If this legislation were to become law then anonymity is no longer protected. LEO will know who you are and what you are doing. H.R. 1981 This is merely proposed legislation and is a long way from the approval process.
It may not survive the process; or it could make it to the president's desk.
Time to fire up TOR and use proxies to browse...
Got news for everybody....most ISPs already maintain detailed weblogs....
What I'm more interested in hearing if LE (or worse FBI/NSA/CIA) will be able to obtain those without a warrant or not. It is VERY expensive to build a detailed activity record of a single "suspect", you have to download the logs, then find and isolate that particular user's activities. It takes time. I do it where I work with a different web-based system, and the functions are somewhat limited....and it's very painstaking with a lot of moving parts.

What I fear may happen at some point....direct dump of the data to a master server where a supercomputer will do the parsing, and look for phrases or activities on certain sites...then they just need a computer to identify potential criminal (or subersive) activities and go arrest then.
Time to fire up TOR and use proxies to browse... Originally Posted by Spirit13
can you recommend a good proxy
TOR is a proxy. If you google "the tor project" you will see that this is used by the goverment, the law etc to conceal your true location on the net.. you can also google for proxy sites in general then confgure your browser to use them.

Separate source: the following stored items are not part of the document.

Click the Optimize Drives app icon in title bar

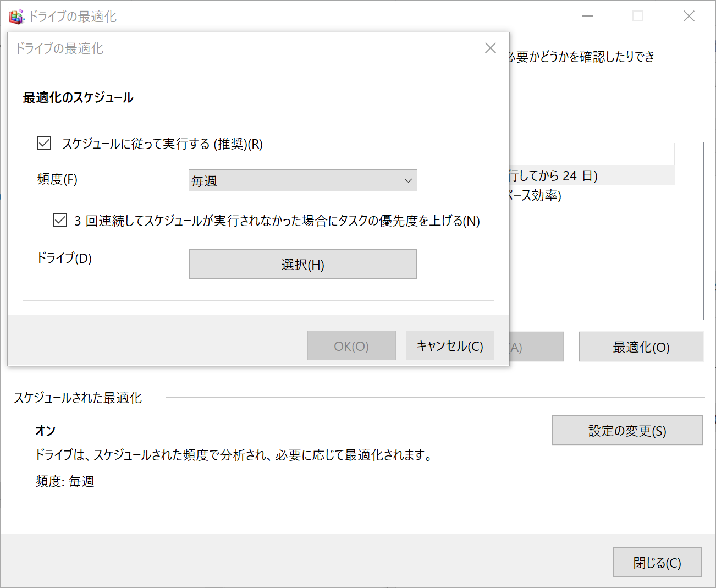tap(16, 17)
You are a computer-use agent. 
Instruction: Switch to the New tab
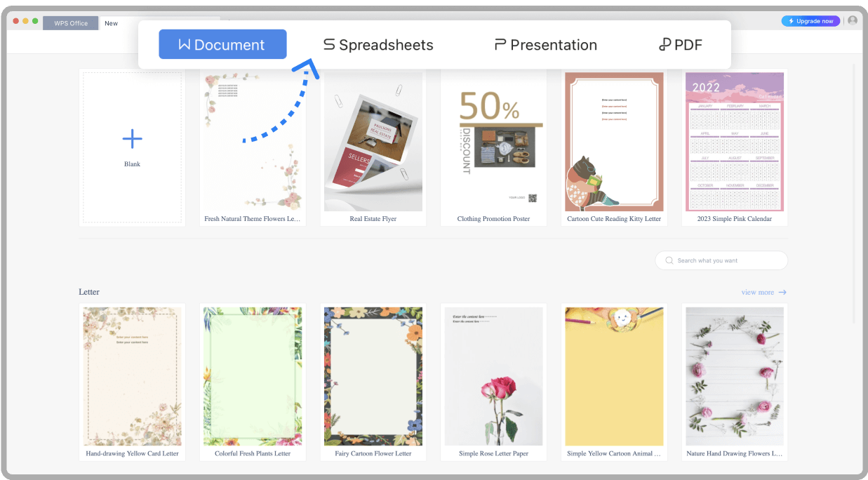point(111,22)
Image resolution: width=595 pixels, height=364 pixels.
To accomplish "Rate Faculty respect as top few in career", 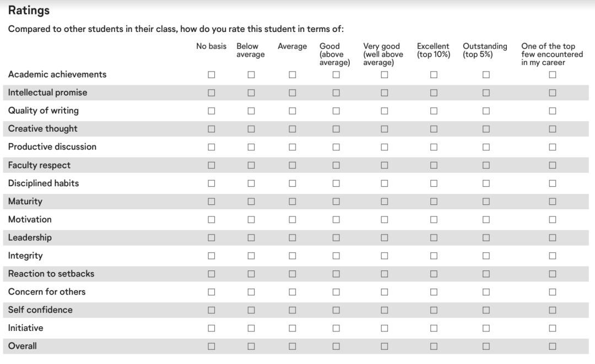I will coord(552,165).
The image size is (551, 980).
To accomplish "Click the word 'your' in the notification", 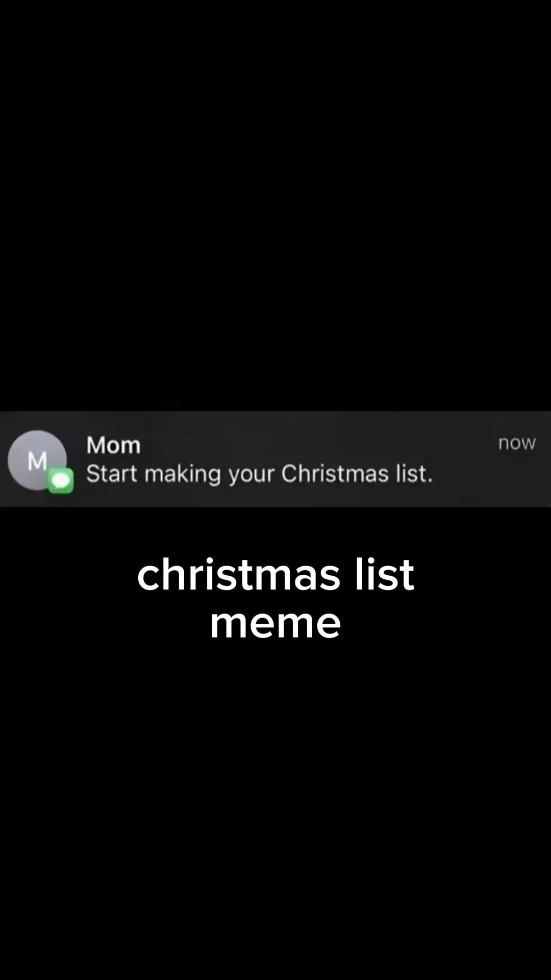I will (251, 476).
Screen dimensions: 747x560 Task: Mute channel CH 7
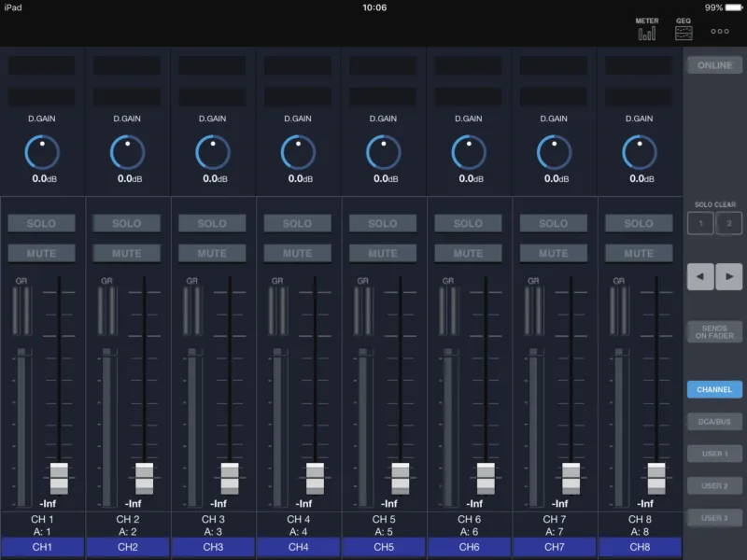tap(553, 253)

Anytime you can throw "Da man" off a bit.. even if the location it appears you are at is the next closest big city in your state.. that helps. Also, if you choose to manually pick a proxy, have a list of 5+ proxies and change them daily.
Got news for everybody....most ISPs already maintain detailed weblogs....
What I'm more interested in hearing if LE (or worse FBI/NSA/CIA) will be able to obtain those without a warrant or not. It is VERY expensive to build a detailed activity record of a single "suspect", you have to download the logs, then find and isolate that particular user's activities. It takes time. I do it where I work with a different web-based system, and the functions are somewhat limited....and it's very painstaking with a lot of moving parts.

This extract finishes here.